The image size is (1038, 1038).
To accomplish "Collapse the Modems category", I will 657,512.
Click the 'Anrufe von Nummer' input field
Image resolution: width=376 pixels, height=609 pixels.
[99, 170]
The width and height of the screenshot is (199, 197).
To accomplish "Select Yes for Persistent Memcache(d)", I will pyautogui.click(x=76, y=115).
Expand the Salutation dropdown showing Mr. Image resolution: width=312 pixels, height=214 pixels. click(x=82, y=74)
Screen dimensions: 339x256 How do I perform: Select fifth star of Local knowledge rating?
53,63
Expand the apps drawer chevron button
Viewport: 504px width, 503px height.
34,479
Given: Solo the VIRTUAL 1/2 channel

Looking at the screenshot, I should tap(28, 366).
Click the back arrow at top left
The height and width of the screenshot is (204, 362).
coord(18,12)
--------------------------------
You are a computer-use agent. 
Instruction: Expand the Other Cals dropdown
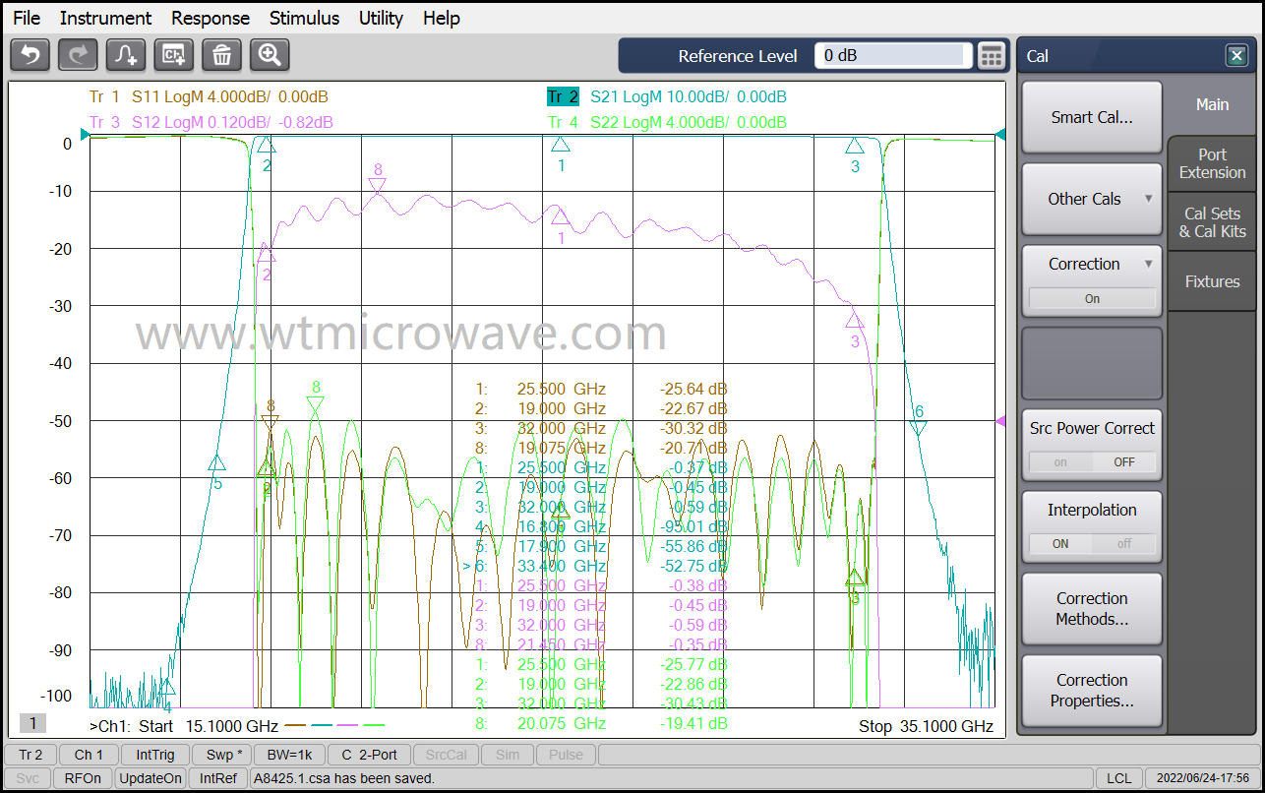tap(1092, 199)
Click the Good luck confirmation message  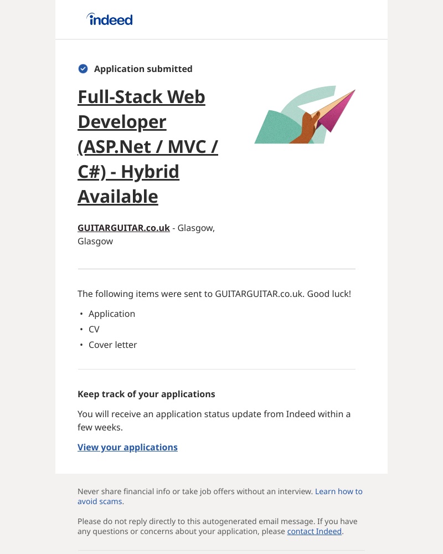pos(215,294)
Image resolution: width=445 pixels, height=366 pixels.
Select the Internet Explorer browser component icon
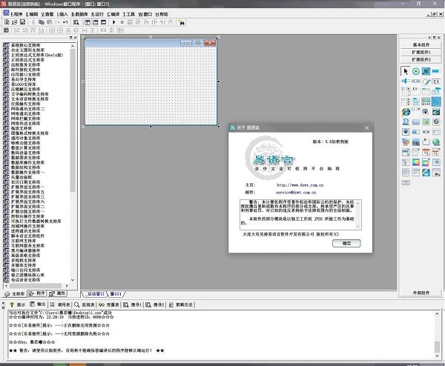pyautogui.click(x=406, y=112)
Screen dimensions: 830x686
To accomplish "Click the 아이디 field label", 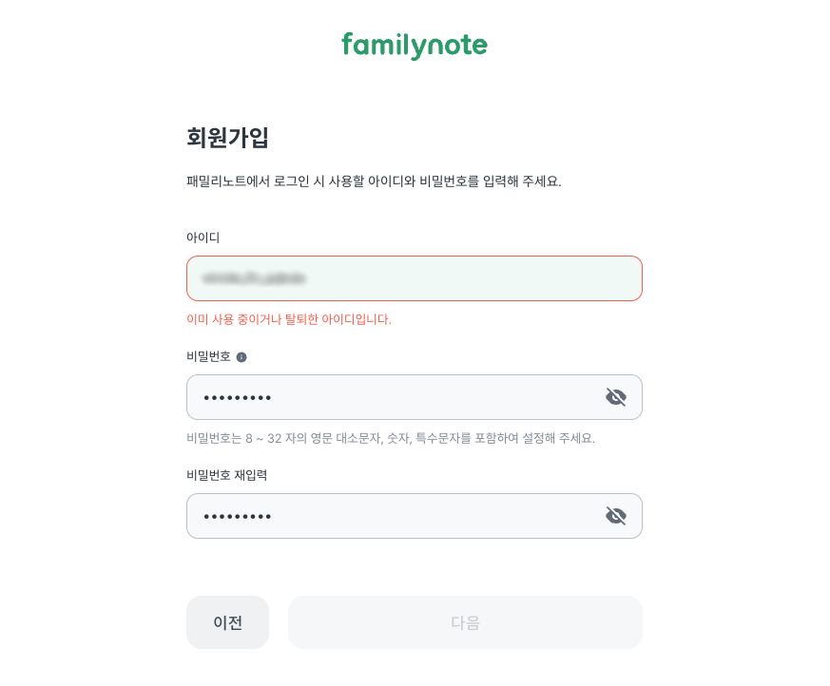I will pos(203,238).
--------------------------------
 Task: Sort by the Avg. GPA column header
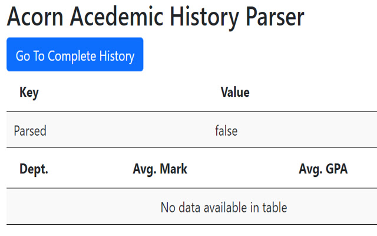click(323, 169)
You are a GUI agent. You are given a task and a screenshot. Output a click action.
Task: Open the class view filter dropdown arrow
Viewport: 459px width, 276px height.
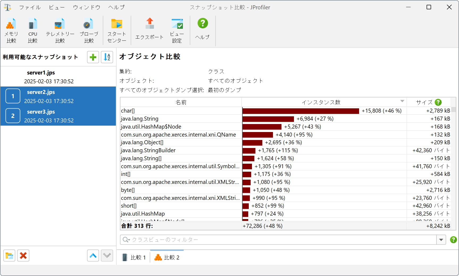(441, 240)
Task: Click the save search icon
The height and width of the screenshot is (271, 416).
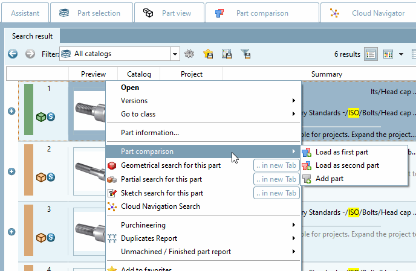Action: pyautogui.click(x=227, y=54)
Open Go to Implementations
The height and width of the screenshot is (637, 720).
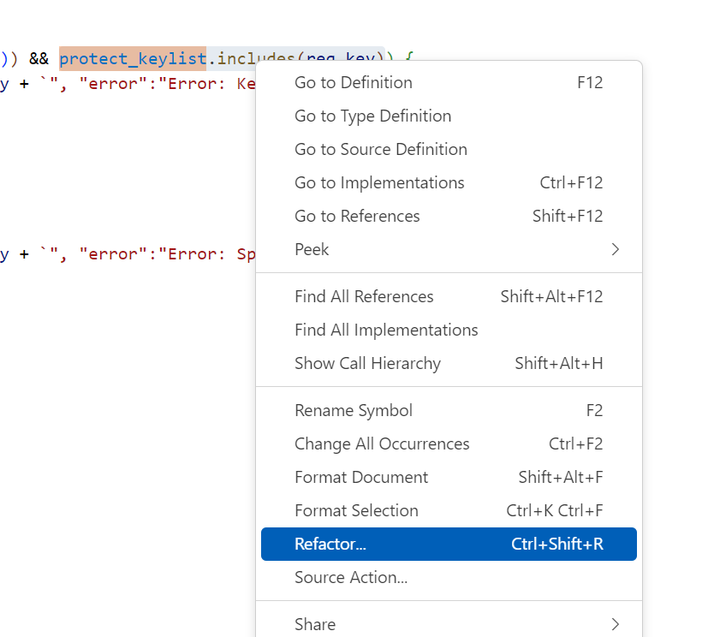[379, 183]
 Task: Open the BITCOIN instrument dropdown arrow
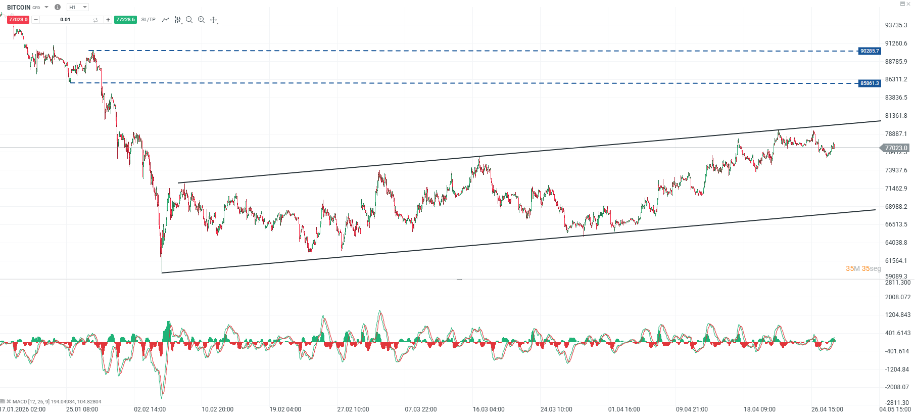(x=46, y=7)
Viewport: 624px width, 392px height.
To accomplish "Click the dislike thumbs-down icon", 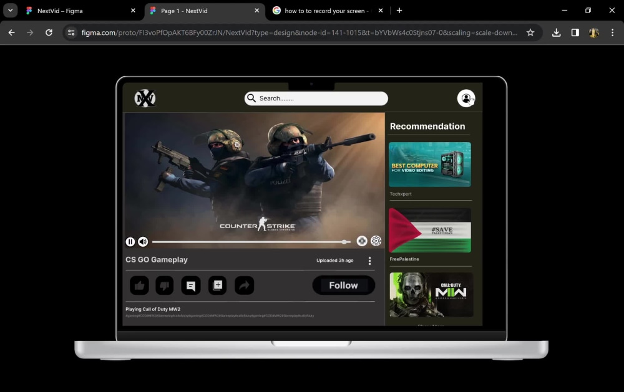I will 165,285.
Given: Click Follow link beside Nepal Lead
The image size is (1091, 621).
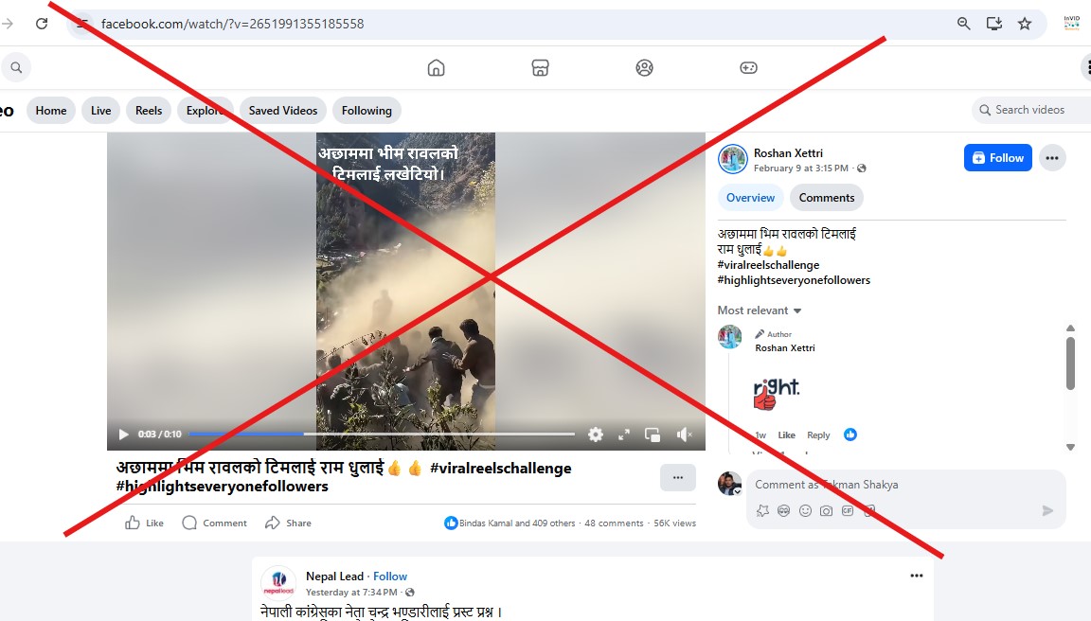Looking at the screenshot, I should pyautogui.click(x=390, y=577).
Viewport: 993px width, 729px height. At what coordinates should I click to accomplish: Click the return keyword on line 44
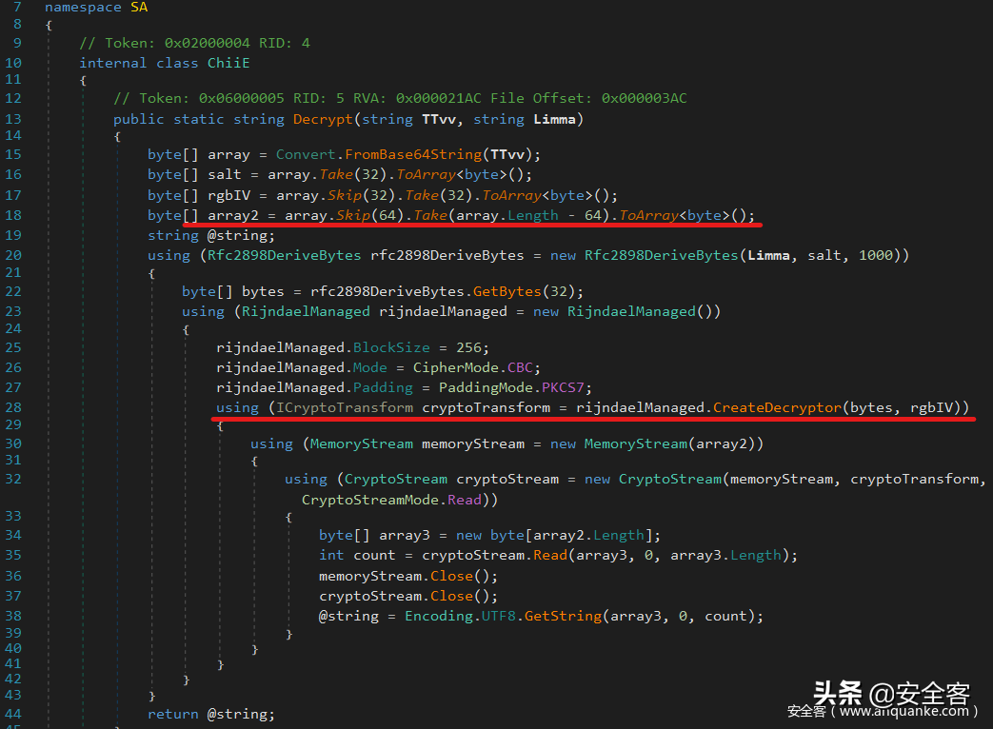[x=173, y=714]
--------------------------------
> Exercise: From the material above, report how many lines contain the word "agent", giving only the number.

> Exercise result: 2